◆ **WHAT YOU SHOULD DO**
Print the lines below word for word, from the line with "At what coordinates should I click to accomplish: Open" up to and including the line with "(x=346, y=336)". Leave the pictures out.

◆ **ENTRIES SHOWN**

--

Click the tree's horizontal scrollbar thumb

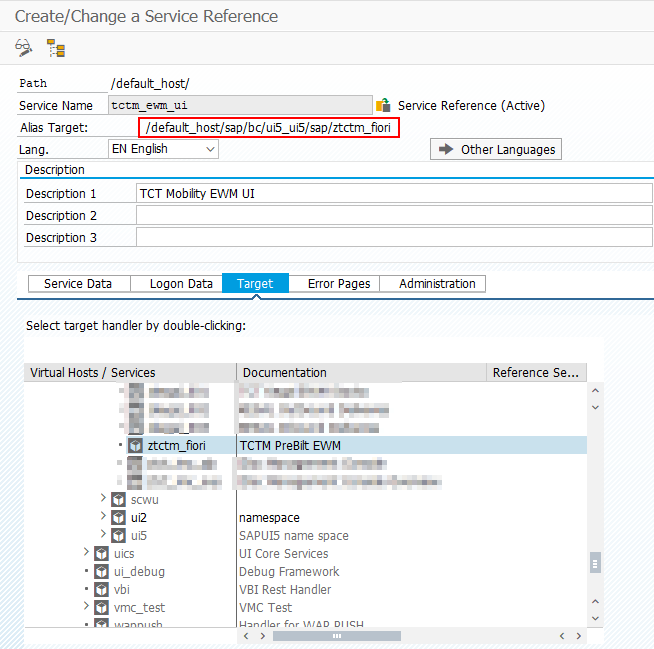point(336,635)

--

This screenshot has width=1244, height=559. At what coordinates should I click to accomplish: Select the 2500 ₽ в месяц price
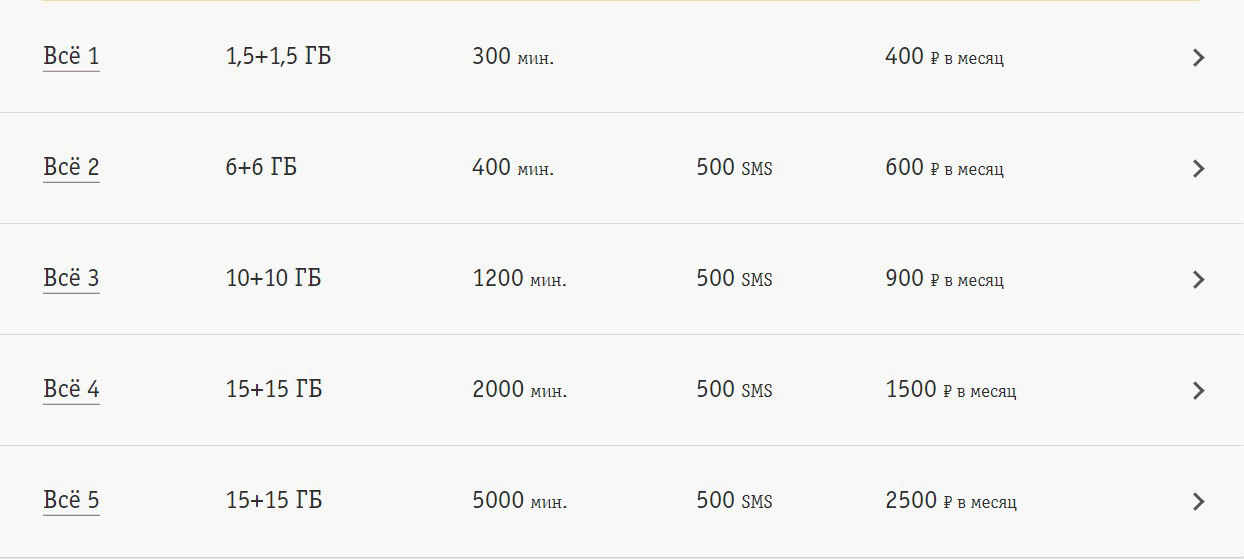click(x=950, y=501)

--

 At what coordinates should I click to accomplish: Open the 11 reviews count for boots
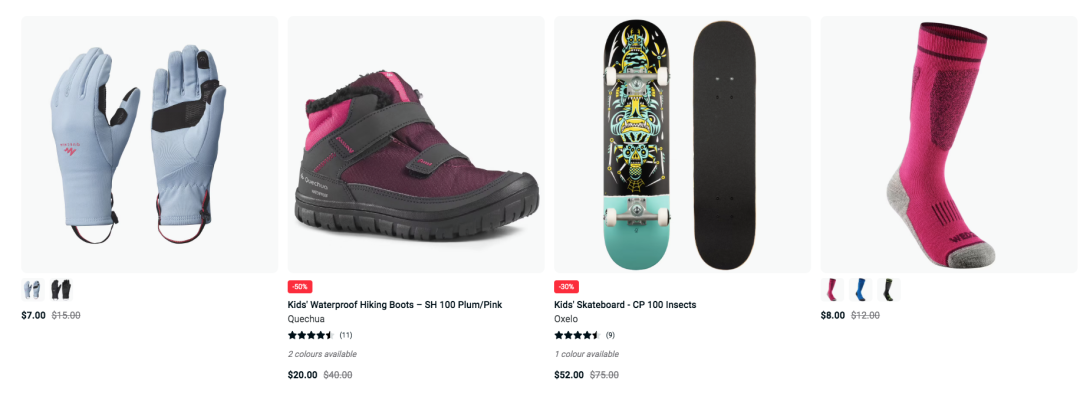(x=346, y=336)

--

◆ **CORRECT OUTPUT**
 At what coordinates should I click to accomplish: Open the 11 reviews count for boots
(x=346, y=336)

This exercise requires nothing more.